A first time for everything

There’s no denying the importance of investor relations at every stage of the fundraising cycle. More than half of limited partners surveyed recently by alternative assets advisory firm Stevenson James said a good IR team would be the deciding factor between general partners if other factors were equal.

But when a firm is raising its first fund, IR strategy is even more important. Asking investors to take a gamble on you and your fund when you have no track record is a huge challenge. Investors will be looking at multiple opportunities and leveraging relationships with existing GPs. They will not cut you any slack because you’re new to the market.

Pfm spoke with two first-time managers that recently closed their funds above target to find out what they did to draw investors, how they tackled bumps in the road and what advice they would give to others in their shoes.

AMP Capital’s flagship global infrastructure platform closed in December 2016 at $2.4 billion, 20 percent over its target. The platform was created by turning an open-ended European fund into a closed-ended vehicle, and launching it as the Global Infrastructure Fund. Assets acquired by the open-ended vehicle were transferred to the new platform, which set it apart.

“Most new funds are blind pools, but we had a seed portfolio of assets,” Manish Aggarwal, principal at AMP Capital, tells pfm. “This gave us a differentiating factor in terms of track record and ability to draw investors at the time of their commitment. However, it also added a complication when we were marketing to investors; normally a fund investor would just do their due diligence on the manager, but in the case of this fund they also had to do due diligence on the assets we held.”

The team did a lot of work with potential investors, helping them with the process. “We were also able to demonstrate how the team worked together, and draw up a proxy track record, showing how the assets would have performed if they were acquired by this fund structure in the first place, and how the experience of the team more widely would contribute to the success of the fund,” he says.

The team also faced another issue: a lack of investment experience in the US. While the firm has long invested in Australia and Europe, it has only been targeting the US for about three years.

To ‘get to grips’ with the market, the firm hired people with a US infrastructure investment history who understood the AMP Capital philosophy and could sell it to the clients. It also made an acquisition in the US during the fundraise.

Challenges:
1) List every region that the fundraising article says AMP Capital has invested in or targeted.
2) Reproduce the fundraising article word for word from "The team did" to "about three years.".
The lines placed after this point are not needed for anything here.

Data lines:
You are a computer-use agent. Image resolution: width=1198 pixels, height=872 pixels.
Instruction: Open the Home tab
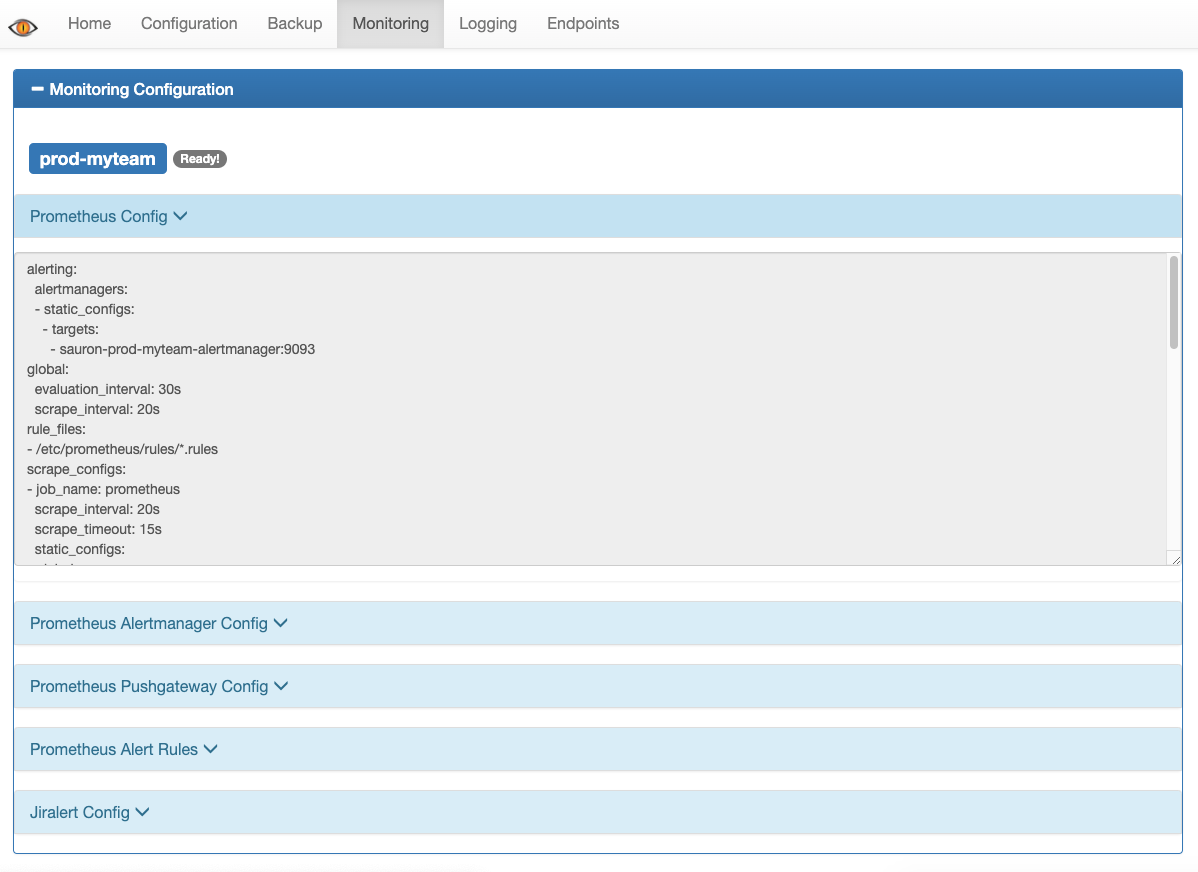coord(89,24)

Answers by task:
1) Australia, Europe, the US

2)
The team did a lot of work with potential investors, helping them with the process. “We were also able to demonstrate how the team worked together, and draw up a proxy track record, showing how the assets would have performed if they were acquired by this fund structure in the first place, and how the experience of the team more widely would contribute to the success of the fund,” he says.

The team also faced another issue: a lack of investment experience in the US. While the firm has long invested in Australia and Europe, it has only been targeting the US for about three years.